Vergiss nicht zu lacheln―進撃の巨人
第22章 「母さん……」
しかし、疑問である。エミリにとってリヴァイは、きっと世話焼きの上司でしかないだろうに、どうしてそこまで気にかけようとするのか。
「なぜ、そう思う」
「なぜって言われても……」
改めて問われると、答えが出ない。
いや、これでは語弊がある。答えが出ないのではなく、きっと、理由がないのだ。
「大切な人を心配するのに、理由なんているんですか?」
「………………は?」
「え?」
サラリと爆弾を落とすエミリの発言は、リヴァイに軽く目眩を起こさせた。本人が当たり前のように言ってのけるからである。
もちろん、エミリにとってリヴァイは、確かに何度も自分を助けてくれた大切な人であることに変わりはないだろう。

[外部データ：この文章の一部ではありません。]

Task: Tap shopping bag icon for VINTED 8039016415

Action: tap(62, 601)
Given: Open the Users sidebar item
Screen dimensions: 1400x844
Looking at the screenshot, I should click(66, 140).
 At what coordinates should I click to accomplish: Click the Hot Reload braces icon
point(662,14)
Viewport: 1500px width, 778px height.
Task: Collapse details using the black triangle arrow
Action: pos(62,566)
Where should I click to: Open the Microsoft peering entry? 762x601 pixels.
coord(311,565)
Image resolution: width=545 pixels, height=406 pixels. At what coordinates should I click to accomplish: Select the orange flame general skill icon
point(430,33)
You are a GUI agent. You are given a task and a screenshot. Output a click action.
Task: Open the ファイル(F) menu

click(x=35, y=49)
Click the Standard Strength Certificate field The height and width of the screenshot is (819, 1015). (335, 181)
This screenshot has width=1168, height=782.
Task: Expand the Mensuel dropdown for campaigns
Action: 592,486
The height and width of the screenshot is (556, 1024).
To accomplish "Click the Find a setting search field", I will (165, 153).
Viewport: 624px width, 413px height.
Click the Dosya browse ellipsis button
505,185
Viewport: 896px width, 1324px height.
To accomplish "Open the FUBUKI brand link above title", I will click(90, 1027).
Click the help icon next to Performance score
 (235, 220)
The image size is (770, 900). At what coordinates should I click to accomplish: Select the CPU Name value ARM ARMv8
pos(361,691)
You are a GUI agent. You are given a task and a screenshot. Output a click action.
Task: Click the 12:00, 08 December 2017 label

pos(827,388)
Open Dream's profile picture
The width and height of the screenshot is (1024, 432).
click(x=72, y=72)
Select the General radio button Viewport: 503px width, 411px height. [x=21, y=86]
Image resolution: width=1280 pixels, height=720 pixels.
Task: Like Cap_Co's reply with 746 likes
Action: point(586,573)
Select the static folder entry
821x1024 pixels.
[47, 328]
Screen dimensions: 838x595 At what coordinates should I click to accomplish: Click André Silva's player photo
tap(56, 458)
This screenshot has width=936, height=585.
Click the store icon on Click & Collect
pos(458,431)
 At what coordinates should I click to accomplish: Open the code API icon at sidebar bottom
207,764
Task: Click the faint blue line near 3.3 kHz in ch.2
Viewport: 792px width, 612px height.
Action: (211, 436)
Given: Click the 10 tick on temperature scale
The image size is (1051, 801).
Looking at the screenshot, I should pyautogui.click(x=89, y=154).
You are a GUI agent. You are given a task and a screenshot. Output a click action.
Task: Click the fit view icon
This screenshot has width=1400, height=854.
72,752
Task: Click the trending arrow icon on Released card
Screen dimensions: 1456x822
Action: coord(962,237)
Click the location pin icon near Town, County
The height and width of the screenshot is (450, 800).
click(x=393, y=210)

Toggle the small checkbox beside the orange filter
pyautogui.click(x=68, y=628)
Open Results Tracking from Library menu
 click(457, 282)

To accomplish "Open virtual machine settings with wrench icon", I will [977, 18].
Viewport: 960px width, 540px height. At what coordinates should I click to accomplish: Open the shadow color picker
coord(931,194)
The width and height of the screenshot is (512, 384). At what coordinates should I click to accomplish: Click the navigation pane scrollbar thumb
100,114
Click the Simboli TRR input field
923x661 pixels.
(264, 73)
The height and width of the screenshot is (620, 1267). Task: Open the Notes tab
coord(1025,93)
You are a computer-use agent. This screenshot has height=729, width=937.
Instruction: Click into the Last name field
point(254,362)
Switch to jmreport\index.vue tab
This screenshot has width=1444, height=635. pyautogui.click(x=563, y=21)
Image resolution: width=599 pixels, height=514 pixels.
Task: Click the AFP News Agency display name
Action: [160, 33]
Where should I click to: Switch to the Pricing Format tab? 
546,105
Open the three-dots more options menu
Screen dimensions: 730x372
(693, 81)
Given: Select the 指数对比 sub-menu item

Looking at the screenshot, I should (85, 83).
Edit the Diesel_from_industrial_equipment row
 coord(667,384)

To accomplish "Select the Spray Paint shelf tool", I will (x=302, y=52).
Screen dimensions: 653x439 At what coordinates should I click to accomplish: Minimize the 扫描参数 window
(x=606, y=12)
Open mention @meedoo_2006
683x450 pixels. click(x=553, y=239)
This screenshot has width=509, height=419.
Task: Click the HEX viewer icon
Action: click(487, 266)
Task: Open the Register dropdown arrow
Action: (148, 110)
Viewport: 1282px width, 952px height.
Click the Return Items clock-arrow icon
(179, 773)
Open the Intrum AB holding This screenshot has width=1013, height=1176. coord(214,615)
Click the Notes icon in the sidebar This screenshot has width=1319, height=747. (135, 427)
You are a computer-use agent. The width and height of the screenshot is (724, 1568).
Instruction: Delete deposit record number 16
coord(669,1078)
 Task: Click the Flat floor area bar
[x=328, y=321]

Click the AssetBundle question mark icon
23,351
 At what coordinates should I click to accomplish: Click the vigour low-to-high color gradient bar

しかし、そんなことを真正面から当然のように言われてしまうと、変に期待を持ってしまう。
「……兵長? どうしたんですか?」
目を丸くして固まったまま動かないリヴァイの様子を不思議に思い、エミリがコテンと首を傾ける。
「…………この天然タラシの無自覚バカ野郎が」
「はあ!?」
そして突然飛ばされた暴言にエミリも思わず、腹の底から声を上げた。
「そ、それ私のことですか!?」
「お前以外に誰がいる」
「酷いですよ!! 何なんですか、天然タラシの、えっと…………無神経のアホって!!」
「無神経のアホとは言ってねぇ。無自覚バカ野郎っつったんだ。バカ野郎」
「無神経以外ほとんど意味変わんないじゃないですか!!」
そこから始まる言葉の応酬。リヴァイが何か言えば必ずエミリが怒鳴り散らすという、なんとも単純な口喧嘩が勃発していた。
(おい、なぜこうなった)
何故も何も、自分がエミリに天然タラシの無自覚バカ野郎などと言ったからであろうと、エミリと口喧嘩を続けつつも、内心冷静に分析する。
(待て、そもそも俺は間違ったことは言ってねぇはずだ)
エミリの発言は、どう考えても自覚が無い天然タラシである。そこにバカを付け加えただけ。
要するに言い方が悪かっただけで、別に間違ったことは言っていない。一応。
(そもそも、こいつが余計なことを言うからだ……)
こっちの気もしらない癖にと、心の中で文句を垂らしながら、ただひたすらエミリと数十分の間、言い合っていた。